Henry Spencer’s regex package🔗
  • appeared in 1986 completely written in C, which could be freely incorportated by other into their own programs.
Perl evolves🔗
  • Larry wall started developing a tool that would later become the language Perl, he already greatly enhaced distributed software development with his patch program.
  • Larry released its version 1 in Dec 1987. Perl was immediate hit because it blended so many useful features of other languages.
  • Perl2 releases 1988, Larry replaces regex code entirely using enhance version of Henry Spencers package.
  • later on more features added to perl, and advanced were perfectly timed for the WWW revolution. Perl was built for text processing, and the building of web pages is just that, so Perl quickly become language of web development.

Care and Handling of Regular Expressions🔗

In general, a programming language can take one of three approaches to regex.

Integrated Handling🔗

  • Example perl’s approach $line =~ m/regex/modifier, $line stores the text and if match is found some code is executed and if used in a conditionals references are passed as $1,2.
  • What goes on behind is quite difficult to grasp here.

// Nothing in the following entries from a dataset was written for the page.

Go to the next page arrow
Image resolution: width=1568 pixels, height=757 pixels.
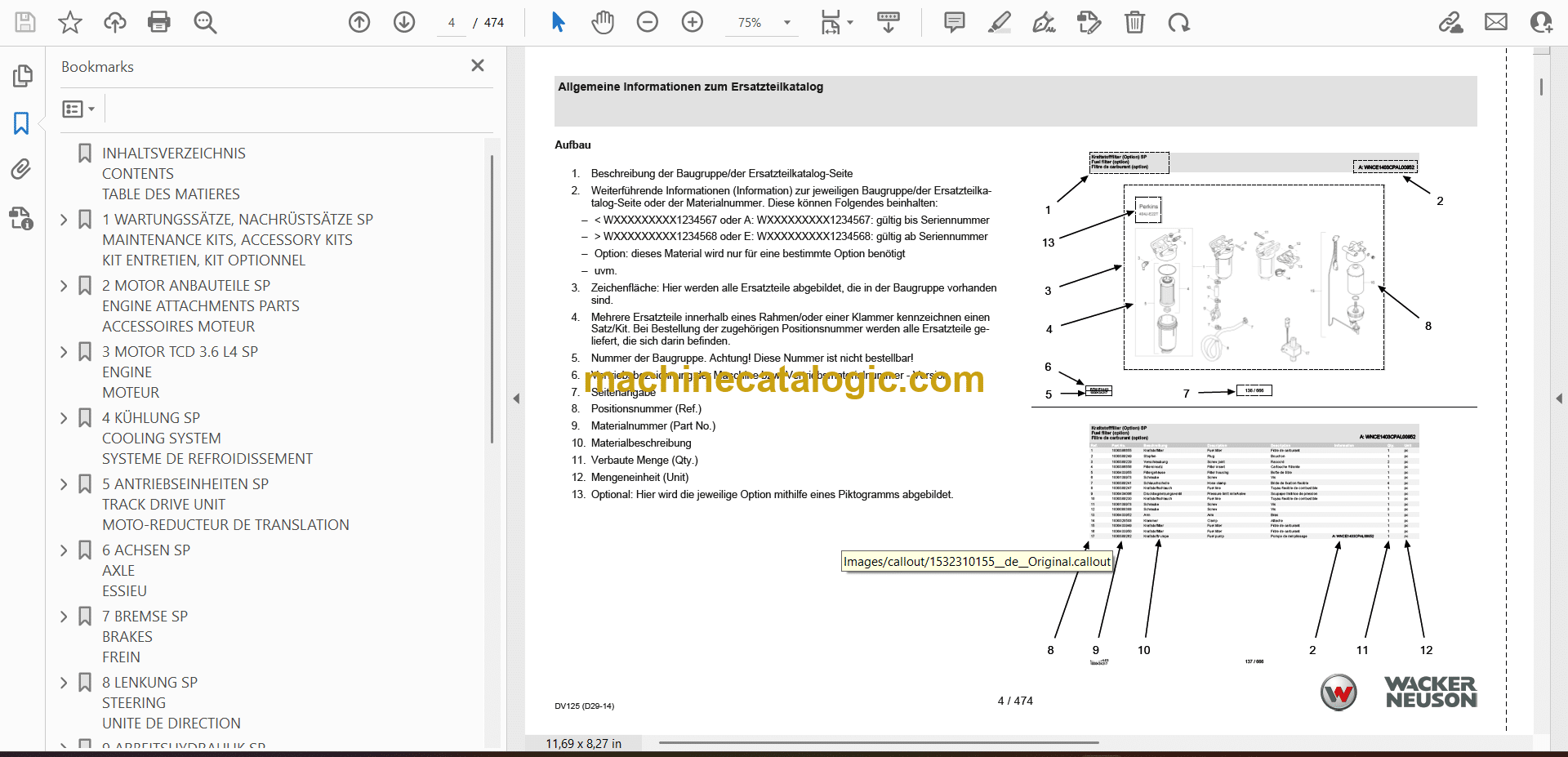coord(404,22)
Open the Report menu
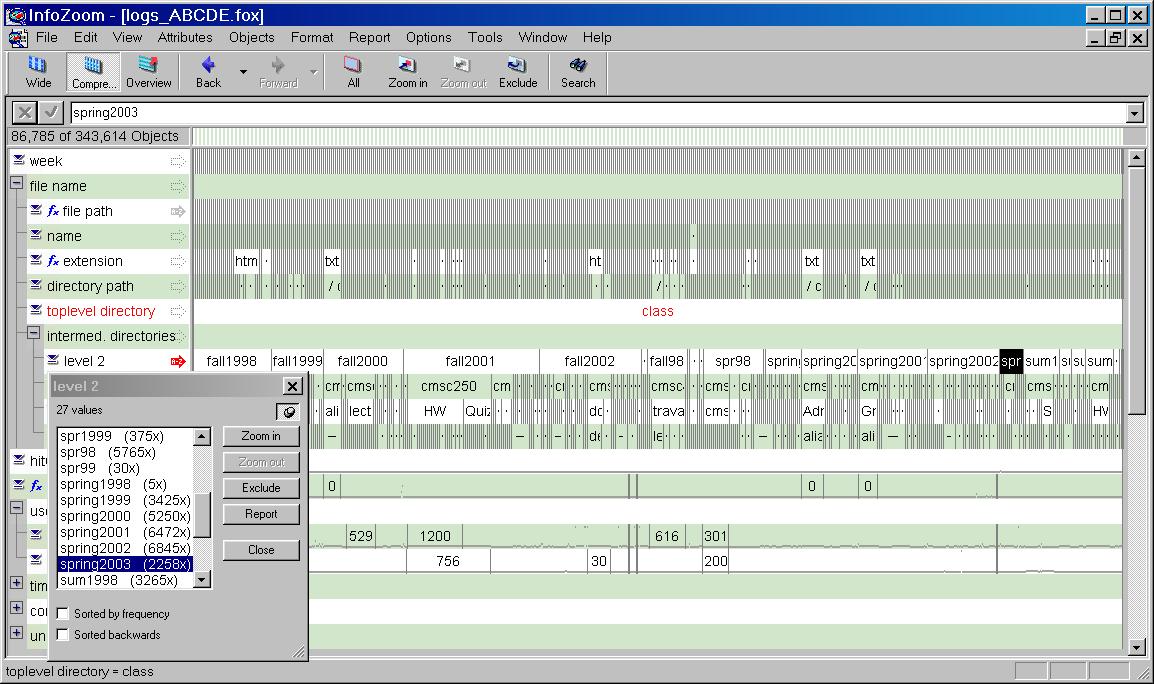Viewport: 1154px width, 684px height. coord(369,37)
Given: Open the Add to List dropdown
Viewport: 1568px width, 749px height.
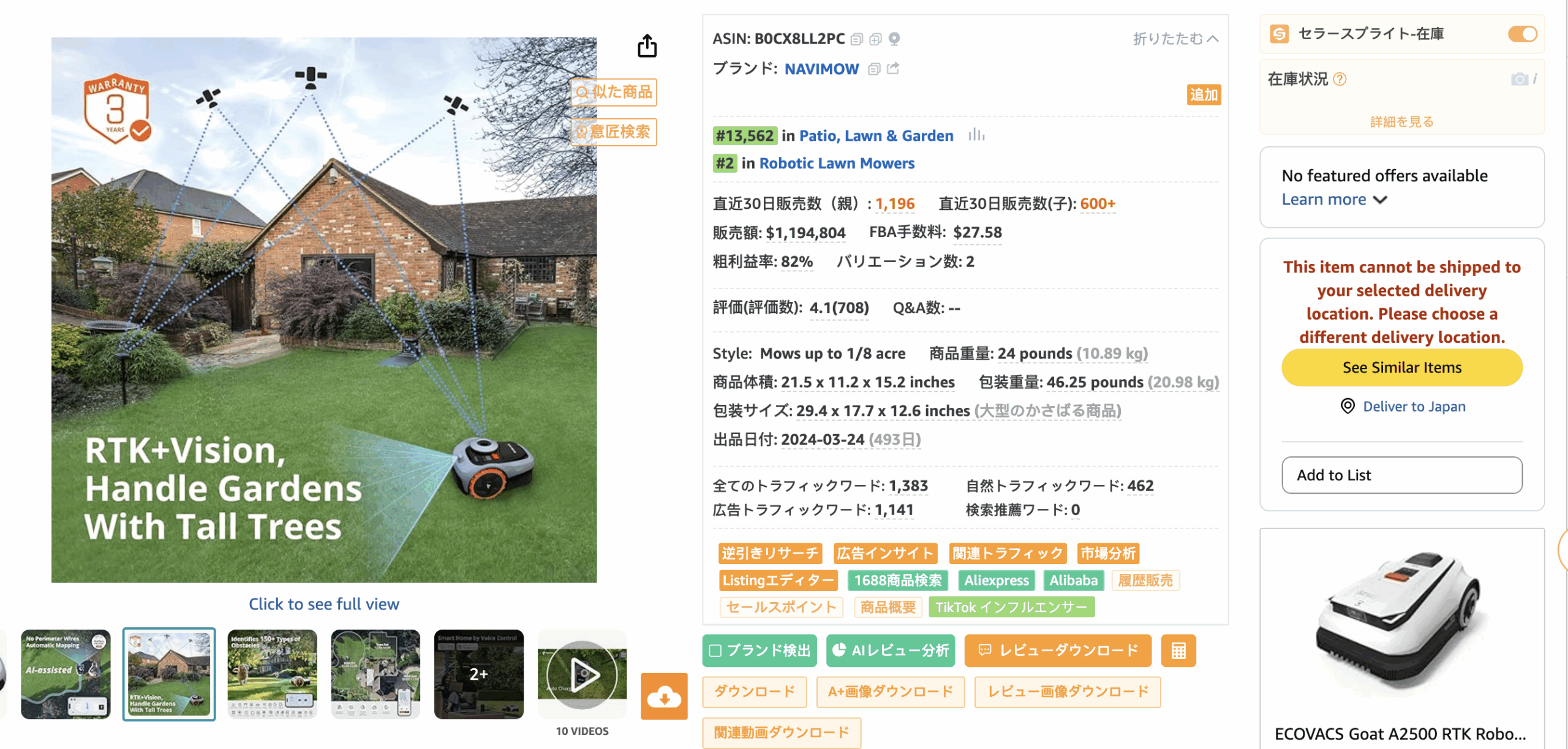Looking at the screenshot, I should click(x=1401, y=475).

Procedural and Object-Oriented Handling🔗

  • normal functions are provided by procedures or methods rather that some internal built in operators
Java🔗
import java.util.regex.*;
Pattern r = Pattern.compile("^Subject: (.*)", Pattern.CASE_INSENSITIVE);
Matcher m = r.matcher(line);
if (m.find()) {
  subject = m.group(1);
}
  • Java does provide procedural approach too, using Pattern.matches(...)
  • Sun has occasionally integrated regular expressions into other parts of language like if(! line.matches("\\s*")){} (test for blank lines :P)
PHP🔗
if (preg_match('/^Subject: (.*)/i', $line, $matches))
  $Subject = $matches[1];
Python🔗
import re;

R = re.compile("^Subject: (.*)", re.IGNORECASE);
M = R.search(line)
if M:
  subject = M.group(1)